I loved my great-grandmother. I was the only great-grandchild old enough to attempt a more or less adult conversation, and old enough to be unintimidated by her strange accent and her great age. She was tall, thin, and ramrod-straight, very severe-looking when I knew her, but of course she was in her eighties when we met. She was the oldest person I knew. I used to sit up in her room after she broke her hip and could no longer negotiate the stairs. She reminisced about horse-and-buggy England and about Queen Victoria; she claimed to remember the death of Abraham Lincoln, though she was only three when he was killed. We drank tea with milk, a habit I’ve retained. She indulged me with hard candy, butterscotch and peppermint, from a tin in the top drawer of her dresser. Above the dresser was a Constable-inspired oil painting of an idealized English landscape, a herd of brindle cows in a water-meadow at dusk. No doubt my great-grandmother was one of the reasons I gravitated, during my academic period, toward the poetry and fiction of Thomas Hardy.

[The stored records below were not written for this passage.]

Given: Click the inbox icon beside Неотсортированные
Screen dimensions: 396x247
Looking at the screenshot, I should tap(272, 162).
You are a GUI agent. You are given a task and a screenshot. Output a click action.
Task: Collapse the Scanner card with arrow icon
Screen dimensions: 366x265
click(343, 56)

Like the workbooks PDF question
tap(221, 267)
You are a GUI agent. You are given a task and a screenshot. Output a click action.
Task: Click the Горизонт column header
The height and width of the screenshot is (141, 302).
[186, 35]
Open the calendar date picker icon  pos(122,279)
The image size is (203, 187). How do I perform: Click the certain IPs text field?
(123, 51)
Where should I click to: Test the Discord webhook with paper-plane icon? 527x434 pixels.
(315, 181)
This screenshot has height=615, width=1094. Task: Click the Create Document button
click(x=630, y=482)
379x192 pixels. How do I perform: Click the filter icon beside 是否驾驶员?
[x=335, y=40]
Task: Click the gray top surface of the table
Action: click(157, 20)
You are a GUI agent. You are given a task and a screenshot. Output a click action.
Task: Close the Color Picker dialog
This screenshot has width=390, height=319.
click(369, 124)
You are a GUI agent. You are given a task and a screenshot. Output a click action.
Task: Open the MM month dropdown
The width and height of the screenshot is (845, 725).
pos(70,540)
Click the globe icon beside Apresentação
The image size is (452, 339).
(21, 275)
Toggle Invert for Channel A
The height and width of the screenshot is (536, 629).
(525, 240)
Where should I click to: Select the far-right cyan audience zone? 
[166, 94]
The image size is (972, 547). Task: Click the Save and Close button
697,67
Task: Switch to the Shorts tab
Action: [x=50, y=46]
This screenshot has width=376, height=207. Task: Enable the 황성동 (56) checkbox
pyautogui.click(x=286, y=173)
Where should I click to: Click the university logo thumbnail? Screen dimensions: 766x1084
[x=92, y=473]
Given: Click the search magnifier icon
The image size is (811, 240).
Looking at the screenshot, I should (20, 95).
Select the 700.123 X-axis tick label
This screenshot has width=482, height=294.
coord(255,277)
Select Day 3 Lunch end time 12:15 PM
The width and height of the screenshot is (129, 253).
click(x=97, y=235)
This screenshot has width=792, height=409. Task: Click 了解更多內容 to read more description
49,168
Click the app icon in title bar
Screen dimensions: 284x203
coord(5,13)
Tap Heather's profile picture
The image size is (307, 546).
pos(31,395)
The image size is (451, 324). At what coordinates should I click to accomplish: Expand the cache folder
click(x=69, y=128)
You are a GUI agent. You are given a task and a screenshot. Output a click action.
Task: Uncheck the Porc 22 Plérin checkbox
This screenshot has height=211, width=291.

It was probably the first fully civilized relationship I ever experienced. At her funeral, one of the first questions that came to me was “Who will speak for her now?” She was a domestic spirit from another century who never imposed herself much on the world at large. Though her husband, whom she’d outlived by thirty-three years, had been an ambitious, periodically flamboyant man of business, I’ve had no luck imagining her as a businessman’s wife in the age of George Babbitt. There was much I could never know about her; in her last years no one except me, a child, had been listening to her carefully. And now she was dead.